🤖 AI Summary
This work addresses the issue of representational rank collapse in large-scale advertising recommendation systems, where increasing model parameters often fails to enhance expressiveness due to rank degradation in deep models. To mitigate this, the authors propose RankUp, an architecture that constructs a high-rank representation space through stochastic permutation of sparse features, a multi-embedding paradigm, global token fusion, cross-pretrained embeddings, and decoupling of task-specific tokens. Deployed in WeChat’s advertising systems—including Channels, Official Accounts, and Moments—RankUp consistently improves performance, yielding GMV gains of 3.41%, 4.81%, and 2.21%, respectively. These results demonstrate that the model’s representational capacity scales effectively with size, validating the efficacy of the proposed approach in real-world industrial applications.
📝 Abstract
The scaling laws for recommender systems have been increasingly validated, where MetaFormer-based architectures consistently benefit from increased model depth, hidden dimensionality, and user behavior sequence length. However, whether representation capacity scales proportionally with parameter growth remains largely unexplored. Prior studies on RankMixer reveal that the effective rank of token representations exhibits a damped oscillatory trajectory across layers, failing to increase consistently with depth and even degrading in deeper layers.
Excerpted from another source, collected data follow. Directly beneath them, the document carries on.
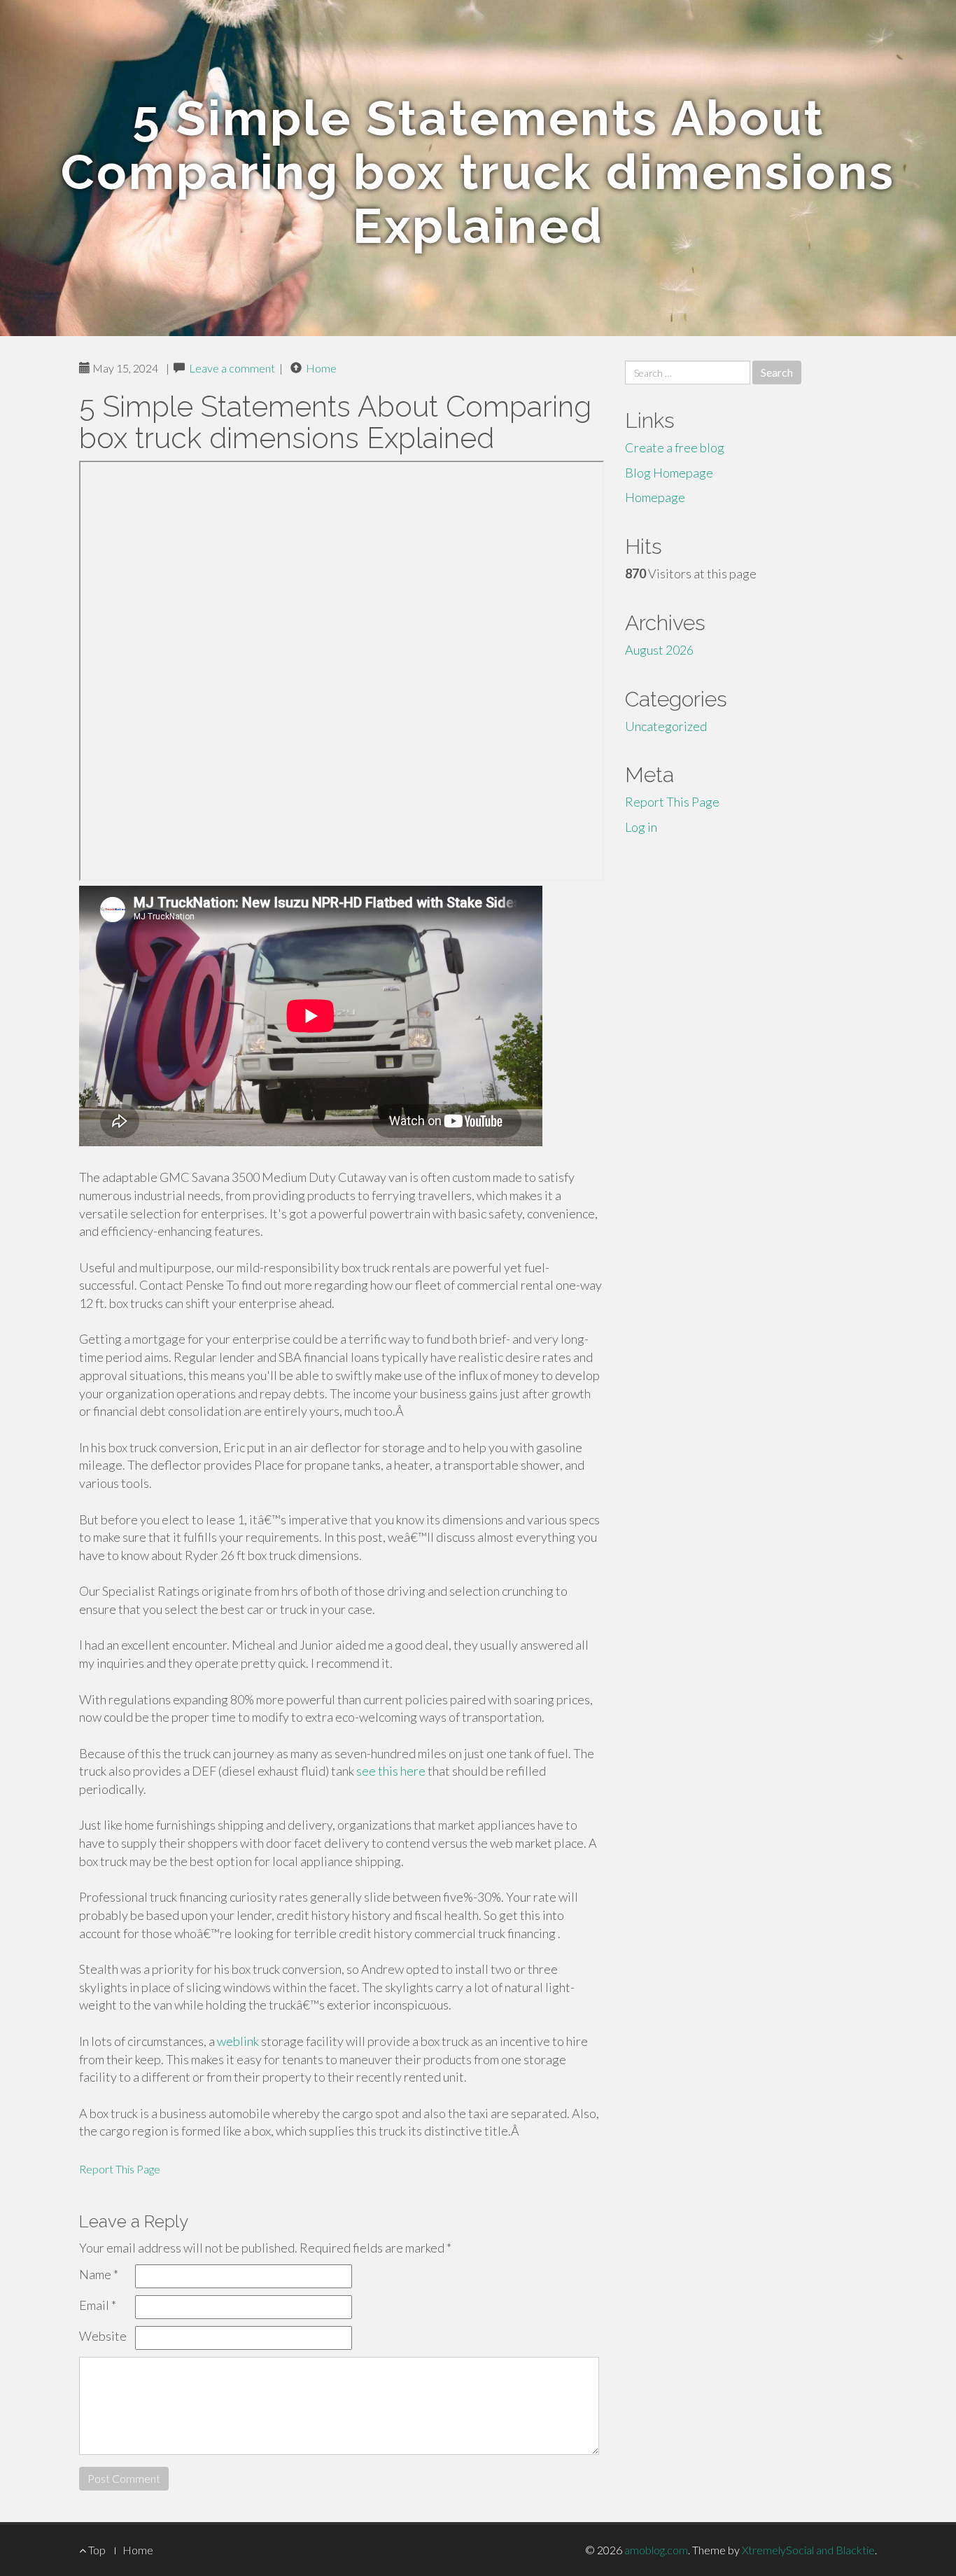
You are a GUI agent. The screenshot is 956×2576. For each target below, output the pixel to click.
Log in (641, 827)
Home (321, 368)
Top (96, 2549)
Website (103, 2336)
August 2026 (659, 649)
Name (98, 2274)
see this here (391, 1770)
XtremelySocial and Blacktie (808, 2549)
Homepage (655, 497)
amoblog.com (656, 2549)
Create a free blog (674, 447)
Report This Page (119, 2168)
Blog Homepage (669, 472)
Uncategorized (666, 726)
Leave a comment (232, 368)
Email (97, 2305)
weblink (238, 2041)
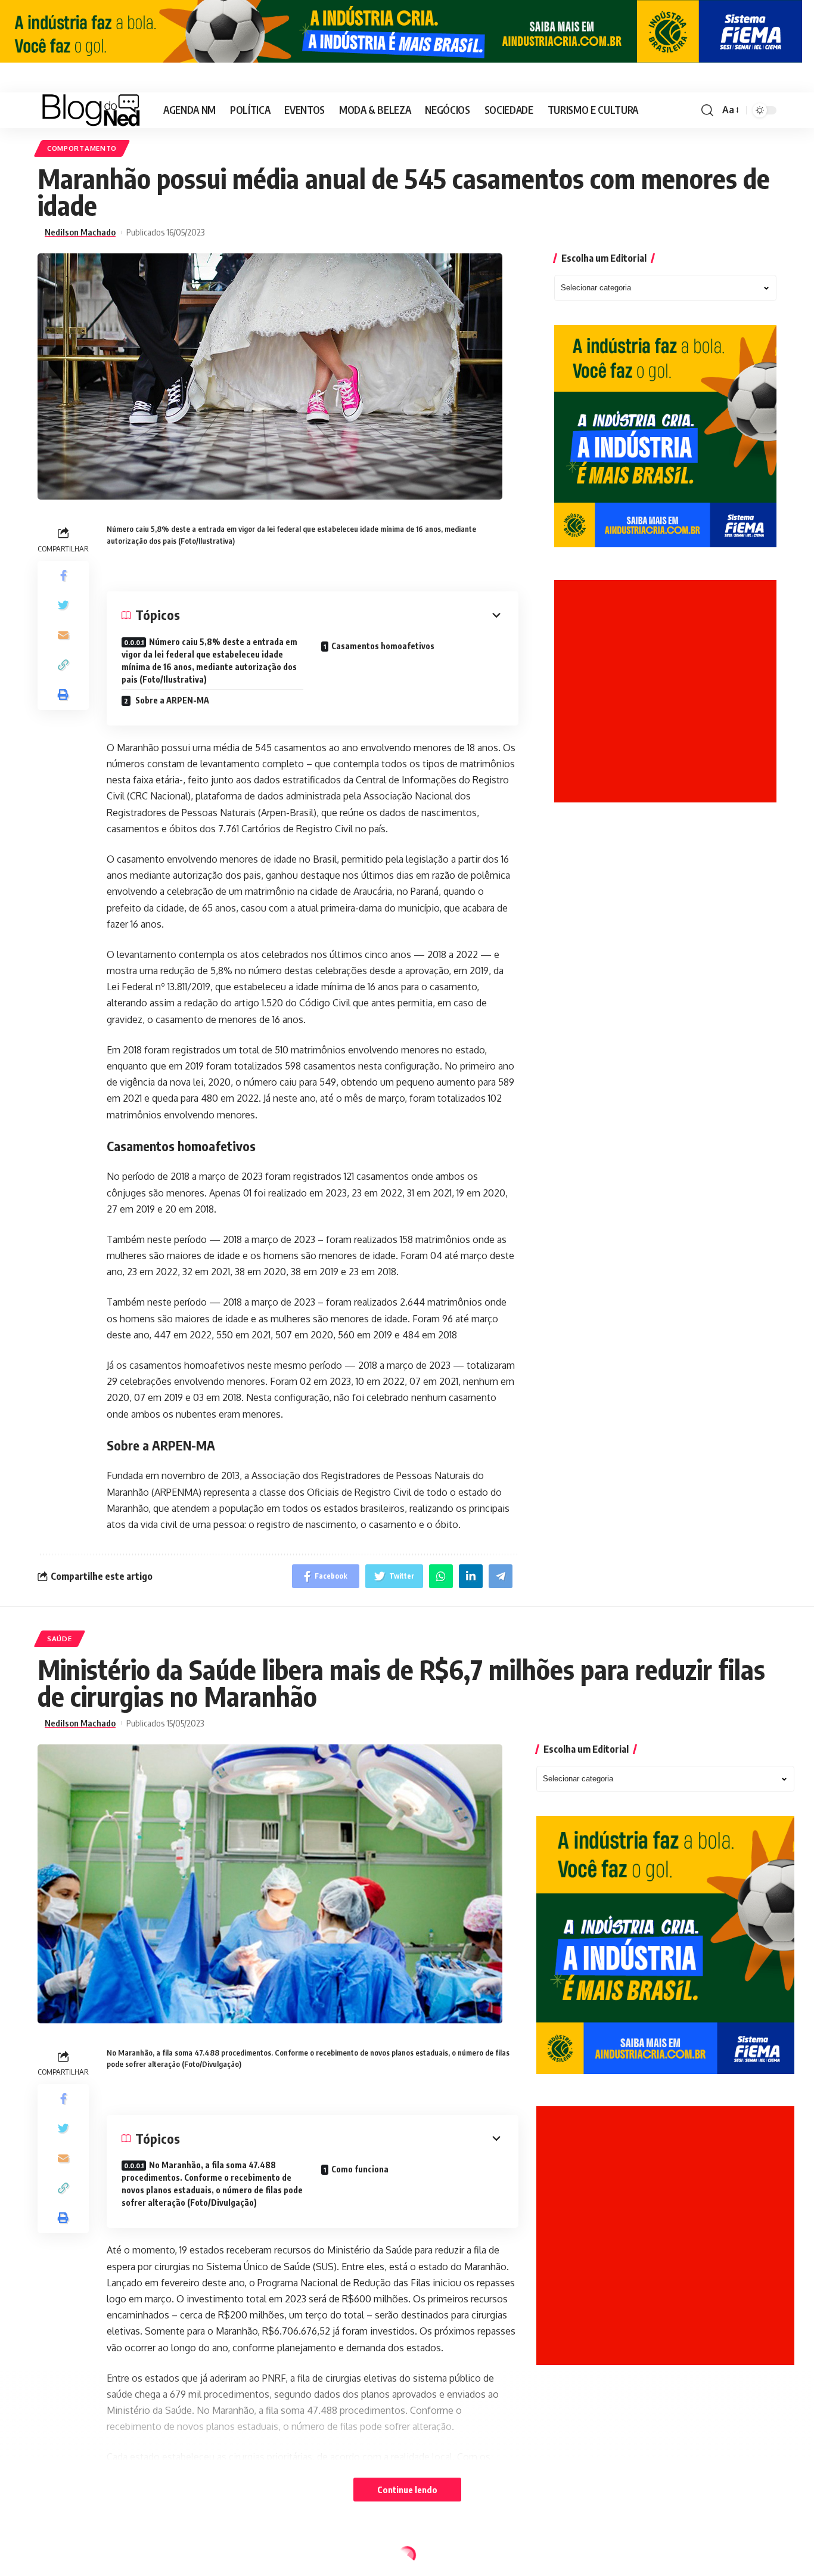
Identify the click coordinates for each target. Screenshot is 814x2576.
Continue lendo (407, 2489)
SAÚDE (59, 1638)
Motivated by this observation, we propose \textbf{RankUp}, an architecture designed to mitigate representation collapse and enhance expressive capacity through randomized permutation splitting over sparse features, a multi-embedding paradigm, global token integration, crossed pretrained embedding tokens and task-specific token decoupling. RankUp has been fully deployed in large-scale production across Weixin Video Accounts, Official Accounts and Moments, yielding GMV improvements of 3.41\%, 4.81\% and 2.21\%, respectively.